* Task brief *
Identify every line of the data below that contains the word "computer", and copy each of those lines in full.

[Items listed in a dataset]

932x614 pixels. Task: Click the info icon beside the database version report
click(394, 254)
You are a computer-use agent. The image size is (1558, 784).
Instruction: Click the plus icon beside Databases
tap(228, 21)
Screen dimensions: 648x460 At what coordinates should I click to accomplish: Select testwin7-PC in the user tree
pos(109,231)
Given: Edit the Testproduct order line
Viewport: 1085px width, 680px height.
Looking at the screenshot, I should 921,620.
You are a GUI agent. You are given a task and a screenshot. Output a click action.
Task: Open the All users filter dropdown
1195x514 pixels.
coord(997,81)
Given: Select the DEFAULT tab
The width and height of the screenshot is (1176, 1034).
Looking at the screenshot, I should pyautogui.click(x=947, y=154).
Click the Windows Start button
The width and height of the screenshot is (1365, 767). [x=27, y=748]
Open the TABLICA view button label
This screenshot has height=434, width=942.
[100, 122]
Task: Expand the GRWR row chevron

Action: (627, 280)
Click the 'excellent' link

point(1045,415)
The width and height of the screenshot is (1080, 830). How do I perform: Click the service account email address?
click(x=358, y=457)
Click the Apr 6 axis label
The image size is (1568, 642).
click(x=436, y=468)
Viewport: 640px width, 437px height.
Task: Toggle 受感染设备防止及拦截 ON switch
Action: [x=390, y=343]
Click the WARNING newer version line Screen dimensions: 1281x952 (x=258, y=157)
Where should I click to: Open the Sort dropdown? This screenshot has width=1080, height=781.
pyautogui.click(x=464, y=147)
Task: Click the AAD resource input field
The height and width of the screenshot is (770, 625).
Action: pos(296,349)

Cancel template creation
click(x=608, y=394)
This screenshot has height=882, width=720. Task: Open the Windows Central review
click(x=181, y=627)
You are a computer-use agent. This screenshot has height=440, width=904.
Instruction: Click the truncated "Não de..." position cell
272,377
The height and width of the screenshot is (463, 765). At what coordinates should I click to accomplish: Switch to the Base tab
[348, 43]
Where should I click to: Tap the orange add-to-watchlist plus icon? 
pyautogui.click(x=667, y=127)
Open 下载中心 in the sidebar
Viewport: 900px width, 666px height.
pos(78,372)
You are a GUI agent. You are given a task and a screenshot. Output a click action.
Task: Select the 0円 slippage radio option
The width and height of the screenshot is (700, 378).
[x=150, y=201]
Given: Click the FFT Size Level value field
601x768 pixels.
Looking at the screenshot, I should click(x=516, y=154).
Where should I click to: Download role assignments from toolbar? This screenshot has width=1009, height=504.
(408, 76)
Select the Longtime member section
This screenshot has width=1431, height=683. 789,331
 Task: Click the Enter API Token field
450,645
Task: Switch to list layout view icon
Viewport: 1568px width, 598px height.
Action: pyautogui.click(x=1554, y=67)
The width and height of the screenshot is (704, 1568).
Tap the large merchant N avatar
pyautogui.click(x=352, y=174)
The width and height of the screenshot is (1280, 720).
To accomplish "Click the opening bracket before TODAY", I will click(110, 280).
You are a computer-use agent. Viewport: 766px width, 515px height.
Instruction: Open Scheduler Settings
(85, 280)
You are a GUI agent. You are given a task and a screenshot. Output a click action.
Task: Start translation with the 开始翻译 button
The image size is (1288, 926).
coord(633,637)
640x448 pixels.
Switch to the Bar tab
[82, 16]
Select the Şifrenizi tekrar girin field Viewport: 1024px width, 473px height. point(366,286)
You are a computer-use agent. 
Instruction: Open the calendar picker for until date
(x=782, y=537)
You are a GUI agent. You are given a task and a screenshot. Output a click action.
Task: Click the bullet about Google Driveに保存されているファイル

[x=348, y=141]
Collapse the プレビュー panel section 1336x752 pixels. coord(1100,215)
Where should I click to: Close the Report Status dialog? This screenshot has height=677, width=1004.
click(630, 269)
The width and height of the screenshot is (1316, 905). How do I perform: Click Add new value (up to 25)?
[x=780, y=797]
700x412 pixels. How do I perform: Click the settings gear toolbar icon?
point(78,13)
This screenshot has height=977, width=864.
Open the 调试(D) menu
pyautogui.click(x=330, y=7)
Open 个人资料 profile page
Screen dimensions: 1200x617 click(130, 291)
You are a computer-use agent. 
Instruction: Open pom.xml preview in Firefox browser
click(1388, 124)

* Solution for this exercise *
You are a computer-use agent. The image size is (1558, 784).
You are a computer-use agent. This screenshot has height=440, width=904.
You are a computer-use agent. Viewport: 766px width, 515px height.
You are a computer-use agent. 
You are a computer-use agent. 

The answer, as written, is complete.